In 1990, she said of a book thought to be Slave Life in Georgia: A Narrative of the Life, Sufferings, and Escape of John Brown, “It’s not pleasure reading. As a matter of fact, one of the things I realized when I was reading the slave narrative—I think I had gotten to one by a man who was explaining how he had been sold to a doctor who used him for medical experiments—was that I was not going to be able to come anywhere near presenting slavery as it was. I was going to have to do a somewhat cleaned-up version of slavery, or no one would be willing to read it. I think that’s what most fiction writers do. They almost have to.”
Butler was also informed by books on craft, and counted The Art of Dramatic Writing by Lajos Egri among her favorites. She explained in 1990, “I make signs. The wall next to my desk is covered in signs and maps. The signs are to remind myself sometimes of things. For instance, a sign from a book called The Art of Dramatic Writing by Lagos Egri, it's a kind of a paraphrasing really; tension and conflict can be achieved through uncompromising characters in a death struggle.”
But Butler’s literary diet remained diverse. Nisi Shawl has said that prior to writing her vampire novel Fledgling, Butler read “every single one of the erotically charged Anita Blake vampire novels of Laurell K. Hamilton.” She was also reportedly a fan of the Southern Vampire Mystery Series, the urban fantasy saga that inspired the HBO show True Blood.
Butler herself explained during the discussion at MIT that varying her reading helped navigate writing slumps: “I hit little periods during my writing when I'm overwhelmed by my own writing and by my own problems and whatever and I take a week or so when I read novels, preferably nice trashy ones, and I listen to music.

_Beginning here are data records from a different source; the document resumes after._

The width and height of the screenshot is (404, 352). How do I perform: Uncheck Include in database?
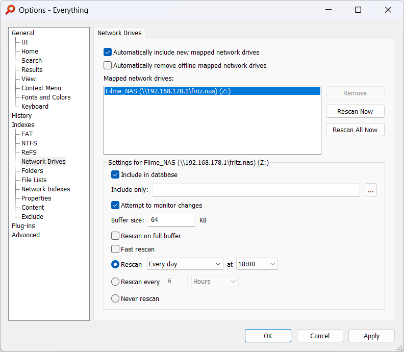click(x=115, y=175)
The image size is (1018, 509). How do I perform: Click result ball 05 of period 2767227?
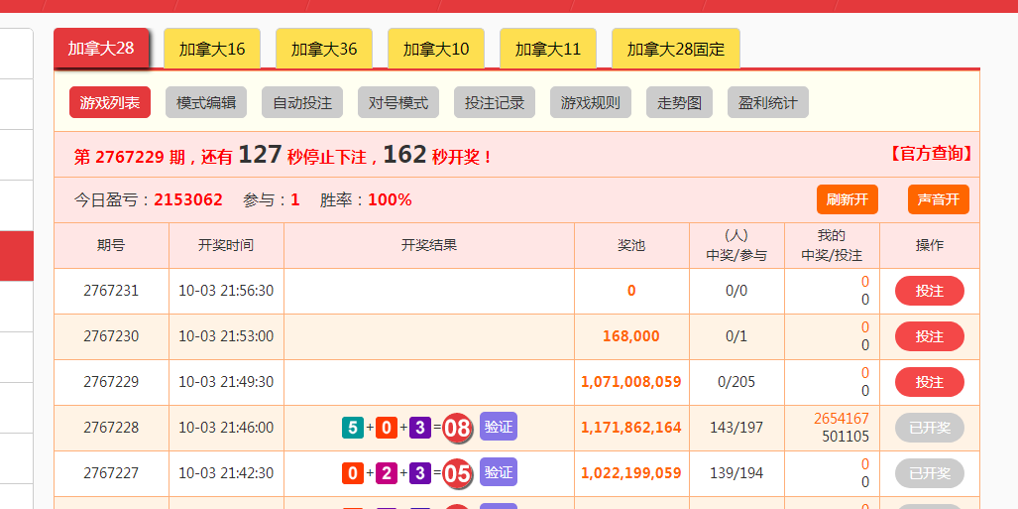[457, 473]
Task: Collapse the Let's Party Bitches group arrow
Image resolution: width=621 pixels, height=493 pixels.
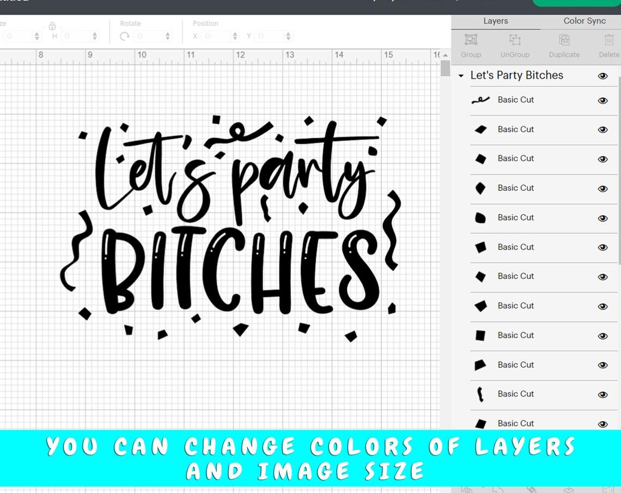Action: pos(460,76)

And I wind up generating quite a few ideas doing that; that's my excuse. I don't do it very often, but I do do it.
“I went to the grocery store looking for a good novel to read—well, I said "trashy," you know—and what I found was the novel as confession story and the novel as video game where the big deal was to kill the bad guy. And I think that maybe the need for a little abstraction is not that bad a thing, really, when you consider this degree of literal-mindedness.

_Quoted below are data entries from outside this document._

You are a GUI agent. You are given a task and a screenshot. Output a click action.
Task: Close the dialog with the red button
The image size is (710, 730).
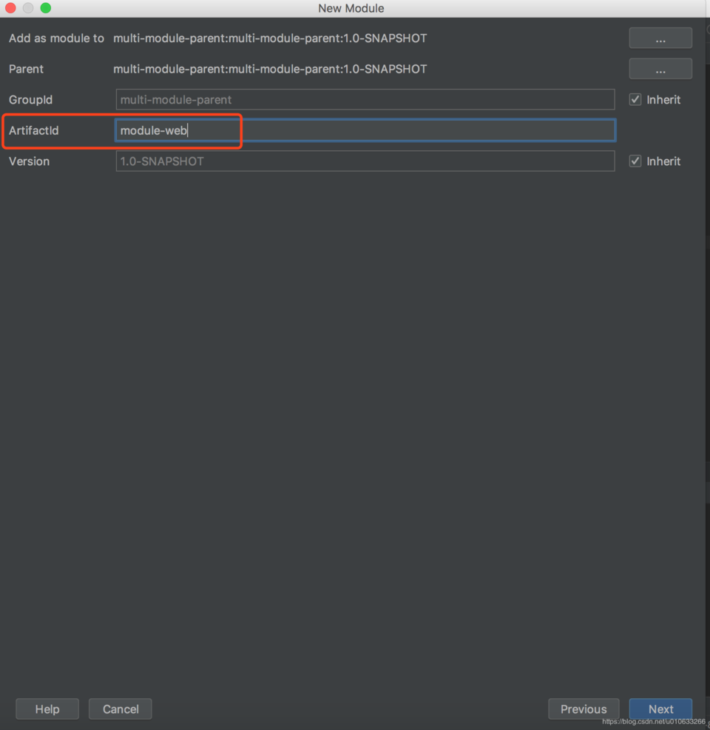(10, 7)
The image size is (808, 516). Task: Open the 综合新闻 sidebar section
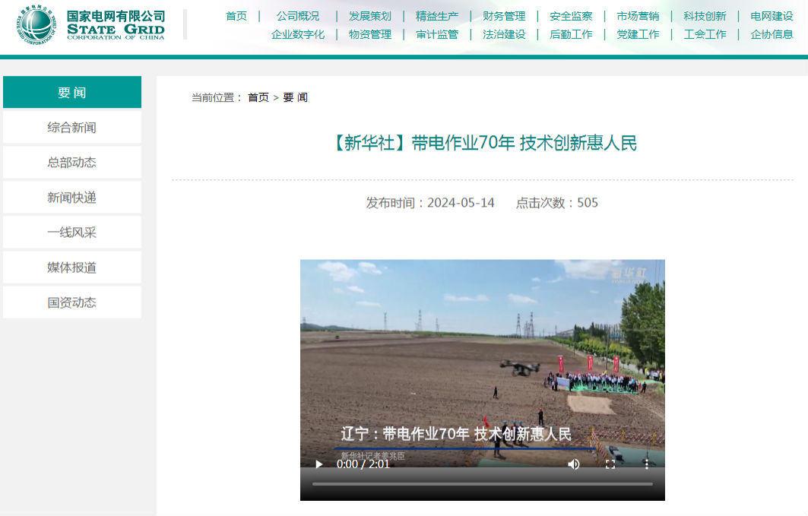tap(72, 128)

“I don't like it when people talk about my work in terms of good guys and bad guys—this kind of simplicity—because it happens often and I never write that way. I've never written a novel about the good folks and the bad folks. I've always written novels about where all the characters have something to say for their position. And even if they cannot avoid a collision, it's not about the good guys winning or losing. So a little abstraction is probably good for us all.”
The works of contemporaries
It is also possible to infer Butler’s reading habits by reviewing correspondence in her archives. In the 1980s, Butler reached out to some of her Black contemporaries to see if they would contribute a piece to an anthology she planned to co-edit, entitled Black Futures. One of these contemporaries was Toni Cade Bambara, documentarian and author of novels such as The Salt Eaters.
In her work on Black Futures Butler also reached out to friends and collaborators such as Samuel R. Delany, Steven Barnes, and Toni Morrison.
When she moved to Lake Forest, Washington in 1999, Butler brought with her 300 boxes of books. She’d had some of these titles for decades, reluctant to lose any more books after a childhood friend had destroyed some volumes donated to her from Butler's collection.
In 2004 she said of her personal library, “It comforts me. I imagine when I'm dead someone will have a huge yard sale or estate sale and I don't care! Some of them are worth something. Even my comic books—I have first editions of this and that, the first issue of the Fantastic Four. I used to collect them, not in the way that people collect things now. I didn't put them in plastic bags and never touch them. I read them and they looked pretty bad, some of them. But they're still worth something just because they are what they are.”
[Via Science Fiction Writers: Critical Studies of the Major Authors from the Early Nineteenth Century to the Present Day; Conversations With Octavia Butler.]